Episode 35: The First World War had a profound effect on the lives of civilians. In Britain, people found themselves being gradually drawn into a conflict that had, at first, seemed remote. Hear about the main ways the war affected civilians.
Episode 36: During the First World War British soldiers served on many fighting fronts. Hear about their experiences of being drawn into a truly global conflict that swiftly moved beyond its initial starting point.
Episode 37: Around 16,000 men refused to take up arms or fight during the First World War for any number of religious, moral, ethical or political reasons. They were known as conscientious objectors. Hear soldiers recall how they were treated for resisting military service.
Episode 38: Those who lived through the First World War experienced Christmas in a variety of ways.

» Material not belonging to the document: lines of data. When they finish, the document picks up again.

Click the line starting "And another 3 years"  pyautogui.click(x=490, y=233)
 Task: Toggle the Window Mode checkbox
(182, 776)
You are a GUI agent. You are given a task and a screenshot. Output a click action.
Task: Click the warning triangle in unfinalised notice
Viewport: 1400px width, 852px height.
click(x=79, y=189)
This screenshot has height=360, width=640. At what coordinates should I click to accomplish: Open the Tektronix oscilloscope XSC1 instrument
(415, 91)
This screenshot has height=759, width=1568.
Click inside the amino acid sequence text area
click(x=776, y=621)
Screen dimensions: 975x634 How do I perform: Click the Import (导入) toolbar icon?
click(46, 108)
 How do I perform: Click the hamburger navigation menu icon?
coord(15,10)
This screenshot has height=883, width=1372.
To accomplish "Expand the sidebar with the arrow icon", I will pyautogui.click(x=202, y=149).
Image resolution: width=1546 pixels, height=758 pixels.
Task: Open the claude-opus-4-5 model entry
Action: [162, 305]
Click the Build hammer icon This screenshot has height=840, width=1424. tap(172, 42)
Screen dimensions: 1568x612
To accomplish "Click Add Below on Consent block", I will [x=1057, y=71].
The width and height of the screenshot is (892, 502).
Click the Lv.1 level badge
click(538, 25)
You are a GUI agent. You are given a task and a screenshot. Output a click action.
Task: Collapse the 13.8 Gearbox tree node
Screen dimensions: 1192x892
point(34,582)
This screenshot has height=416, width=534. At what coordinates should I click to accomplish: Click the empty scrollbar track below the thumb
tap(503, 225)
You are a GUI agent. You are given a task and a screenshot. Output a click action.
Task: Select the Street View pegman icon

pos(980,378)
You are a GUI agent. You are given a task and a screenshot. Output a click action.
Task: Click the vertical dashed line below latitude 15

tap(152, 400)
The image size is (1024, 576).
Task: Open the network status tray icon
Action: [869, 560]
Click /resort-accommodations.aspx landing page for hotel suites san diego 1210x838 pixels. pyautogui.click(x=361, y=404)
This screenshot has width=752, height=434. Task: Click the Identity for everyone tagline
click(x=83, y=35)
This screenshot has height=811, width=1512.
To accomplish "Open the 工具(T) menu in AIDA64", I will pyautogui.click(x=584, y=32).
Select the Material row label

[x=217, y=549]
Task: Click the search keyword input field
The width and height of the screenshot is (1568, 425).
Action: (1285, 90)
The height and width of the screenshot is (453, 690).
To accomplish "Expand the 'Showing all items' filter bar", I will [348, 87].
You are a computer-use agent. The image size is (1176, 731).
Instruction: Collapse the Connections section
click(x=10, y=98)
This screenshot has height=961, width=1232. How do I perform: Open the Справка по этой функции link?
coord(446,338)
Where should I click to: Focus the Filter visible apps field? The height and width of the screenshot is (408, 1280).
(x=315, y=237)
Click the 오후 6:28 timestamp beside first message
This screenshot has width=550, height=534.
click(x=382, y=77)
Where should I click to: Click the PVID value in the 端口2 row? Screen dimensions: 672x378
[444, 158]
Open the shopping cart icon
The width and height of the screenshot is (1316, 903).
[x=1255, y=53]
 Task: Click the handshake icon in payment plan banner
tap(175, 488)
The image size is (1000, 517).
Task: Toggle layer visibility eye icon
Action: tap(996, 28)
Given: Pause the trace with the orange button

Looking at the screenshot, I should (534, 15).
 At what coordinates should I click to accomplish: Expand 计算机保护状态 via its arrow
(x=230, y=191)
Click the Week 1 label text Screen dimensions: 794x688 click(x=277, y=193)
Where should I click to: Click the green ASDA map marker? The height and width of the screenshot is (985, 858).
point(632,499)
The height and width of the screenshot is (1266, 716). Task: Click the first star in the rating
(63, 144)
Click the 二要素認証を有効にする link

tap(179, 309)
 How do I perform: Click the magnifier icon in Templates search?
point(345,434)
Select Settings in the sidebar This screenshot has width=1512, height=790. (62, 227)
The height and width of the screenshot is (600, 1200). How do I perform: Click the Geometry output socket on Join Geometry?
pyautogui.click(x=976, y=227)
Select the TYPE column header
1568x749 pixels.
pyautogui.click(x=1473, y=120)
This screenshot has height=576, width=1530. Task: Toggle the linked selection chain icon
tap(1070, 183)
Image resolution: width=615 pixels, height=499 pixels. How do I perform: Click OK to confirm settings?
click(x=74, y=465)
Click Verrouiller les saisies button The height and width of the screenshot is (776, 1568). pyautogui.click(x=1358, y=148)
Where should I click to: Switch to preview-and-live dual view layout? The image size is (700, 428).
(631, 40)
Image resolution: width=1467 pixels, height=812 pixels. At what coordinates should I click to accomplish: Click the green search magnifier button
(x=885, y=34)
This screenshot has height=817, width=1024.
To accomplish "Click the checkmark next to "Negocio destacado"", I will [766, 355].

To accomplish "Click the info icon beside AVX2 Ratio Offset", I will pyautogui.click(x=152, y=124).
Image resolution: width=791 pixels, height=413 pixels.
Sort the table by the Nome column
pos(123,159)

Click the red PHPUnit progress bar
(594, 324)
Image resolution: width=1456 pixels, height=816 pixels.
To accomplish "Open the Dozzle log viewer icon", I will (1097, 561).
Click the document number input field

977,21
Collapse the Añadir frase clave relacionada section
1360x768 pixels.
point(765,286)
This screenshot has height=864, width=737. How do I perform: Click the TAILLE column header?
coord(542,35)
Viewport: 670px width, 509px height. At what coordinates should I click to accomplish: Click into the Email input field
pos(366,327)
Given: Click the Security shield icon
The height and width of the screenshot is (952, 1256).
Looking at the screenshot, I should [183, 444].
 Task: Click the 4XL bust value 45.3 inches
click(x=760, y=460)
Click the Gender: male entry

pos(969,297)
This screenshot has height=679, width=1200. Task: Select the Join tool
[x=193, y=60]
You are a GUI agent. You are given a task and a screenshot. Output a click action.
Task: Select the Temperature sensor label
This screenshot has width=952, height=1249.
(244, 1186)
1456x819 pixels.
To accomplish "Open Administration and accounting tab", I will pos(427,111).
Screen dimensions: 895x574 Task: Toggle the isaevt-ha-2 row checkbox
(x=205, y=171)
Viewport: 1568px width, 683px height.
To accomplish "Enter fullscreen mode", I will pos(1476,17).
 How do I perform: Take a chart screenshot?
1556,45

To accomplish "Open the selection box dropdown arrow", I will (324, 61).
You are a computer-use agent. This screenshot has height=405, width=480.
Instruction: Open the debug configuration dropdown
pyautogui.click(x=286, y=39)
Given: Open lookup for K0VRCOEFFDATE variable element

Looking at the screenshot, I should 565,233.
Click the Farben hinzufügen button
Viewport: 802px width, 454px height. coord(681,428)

One of the most famous Christmas-time events was the truce that took place along some parts of the line on the Western Front in 1914.
Episode 39: It was essential for soldiers during the First World War to be properly armed for combat. At the start of the war, members of the British Army trained with very basic weapons. However as operations grew in scale, weapons evolved to keep pace with them and to enable them to be fought.
Episode 40: Those who served overseas in the First World War needed to be supplied with food, vital equipment and weapons, as well as being transported to, from and around the fighting fronts. Much of this essential wartime logistical work was undertaken by the Army Service Corps.
Episode 41: By early 1918, Allied troops on the Western Front were weary from years of launching failed campaigns against the Germans. Meanwhile the German Army was boosted by the arrival of men from the Eastern Front – and busy preparing for a huge attack.
Episode 42: Thousands of British and Commonwealth soldiers were captured by their enemies during the First World War. Unable to take any further part in the fighting, they became Prisoners of War, or POWs.
Episode 43: When war broke out in Europe in 1914, the United States of America adopted a policy of strict neutrality. They wanted to stay completely out of the conflict, but found this increasingly difficult due to Germany’s policy of unrestricted submarine warfare.
Episode 44: The men who served during the First World War didn’t spend their entire time fighting. They would often have to find ways to pass the long, tedious hours when nothing was happening. Hear about some of the popular games solider's kept themselves entertained with.
Episode 45: By the summer of 1918, the German offensives on the Western Front had stalled. The Allies suffered greatly in these attacks – but held on. By August, they were ready to launch an offensive of their own.
Episode 46: After four, long years, fighting on the Western Front finally came to an end in the autumn of 1918. During the Hundred Days Offensive, Allied forces pushed the war-weary Germans into retreat.
Episode 47: In early October 1918, Germany, no longer able to continue the war, approached the United States about an armistice. Many ordinary British soldiers on the Western Front recall having a sense that the war was drawing to a close.
Episode 48: Although the armistice of November 1918 ended the war on the Western Front, the millions of men who were serving there didn't immediately return home. A demobilisation scheme was implemented, to ensure the gradual release of men from military service.
Episode 49: The First World War was a new kind of war. It was fought on a massive scale, and involved millions of people. Entire populations became engaged in a fight for survival. Hear how a number of factors made this new – total – war possible.
Episode 50: For millions of people, the effects of the First World War did not cease with the end of hostilities in 1918. Physical and mental trauma endured long after the armistice and the economic, social and political consequences of the conflict were felt long into the future.